## Problem requirements
Take the entries below and print only the lines from the one with "You are a GUI" through the one with "Open the Base", exactly as they stand, both ends included.

## Records for this exercise
──────────
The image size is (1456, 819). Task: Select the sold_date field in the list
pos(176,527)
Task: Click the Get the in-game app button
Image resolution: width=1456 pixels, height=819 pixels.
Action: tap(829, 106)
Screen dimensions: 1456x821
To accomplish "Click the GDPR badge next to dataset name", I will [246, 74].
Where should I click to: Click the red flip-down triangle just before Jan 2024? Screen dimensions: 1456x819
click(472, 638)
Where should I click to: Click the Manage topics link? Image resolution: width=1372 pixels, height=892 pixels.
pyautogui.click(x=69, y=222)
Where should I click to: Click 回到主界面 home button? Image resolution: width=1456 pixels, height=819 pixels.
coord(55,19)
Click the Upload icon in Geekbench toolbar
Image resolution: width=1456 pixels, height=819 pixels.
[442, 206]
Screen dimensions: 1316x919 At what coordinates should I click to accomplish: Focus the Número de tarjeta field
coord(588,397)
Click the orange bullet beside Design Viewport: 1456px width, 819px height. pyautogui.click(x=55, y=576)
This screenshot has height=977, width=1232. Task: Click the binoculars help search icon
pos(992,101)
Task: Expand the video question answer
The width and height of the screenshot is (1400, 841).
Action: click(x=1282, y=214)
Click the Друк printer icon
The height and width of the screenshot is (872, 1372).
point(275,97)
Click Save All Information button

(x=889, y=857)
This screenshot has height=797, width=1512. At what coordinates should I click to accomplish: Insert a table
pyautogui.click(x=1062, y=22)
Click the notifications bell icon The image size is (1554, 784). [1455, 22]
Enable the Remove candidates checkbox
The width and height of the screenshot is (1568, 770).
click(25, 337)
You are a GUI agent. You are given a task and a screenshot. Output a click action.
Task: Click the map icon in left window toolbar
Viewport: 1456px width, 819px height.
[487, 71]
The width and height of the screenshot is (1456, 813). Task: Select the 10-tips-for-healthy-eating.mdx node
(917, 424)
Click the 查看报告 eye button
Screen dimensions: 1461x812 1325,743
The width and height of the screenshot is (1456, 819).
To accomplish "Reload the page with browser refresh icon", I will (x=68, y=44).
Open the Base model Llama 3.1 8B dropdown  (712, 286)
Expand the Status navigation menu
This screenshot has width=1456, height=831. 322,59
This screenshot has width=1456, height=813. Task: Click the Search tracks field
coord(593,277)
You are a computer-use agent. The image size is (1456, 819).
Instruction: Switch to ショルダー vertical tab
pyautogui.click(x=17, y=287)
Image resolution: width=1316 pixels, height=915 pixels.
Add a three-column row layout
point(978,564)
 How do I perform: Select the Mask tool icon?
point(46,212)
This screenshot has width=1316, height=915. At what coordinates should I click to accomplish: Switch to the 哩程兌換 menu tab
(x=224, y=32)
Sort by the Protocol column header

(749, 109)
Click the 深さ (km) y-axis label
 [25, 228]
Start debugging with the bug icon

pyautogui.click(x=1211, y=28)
──────────
## Reply to the task
You are a GUI agent. You are given a task and a screenshot. Output a click action.
Task: Click the map icon in left window toolbar
Viewport: 1456px width, 819px height.
[487, 71]
The width and height of the screenshot is (1456, 813). Task: Select the 10-tips-for-healthy-eating.mdx node
(917, 424)
Click the 查看报告 eye button
Screen dimensions: 1461x812 1325,743
The width and height of the screenshot is (1456, 819).
To accomplish "Reload the page with browser refresh icon", I will (x=68, y=44).
Open the Base model Llama 3.1 8B dropdown  (712, 286)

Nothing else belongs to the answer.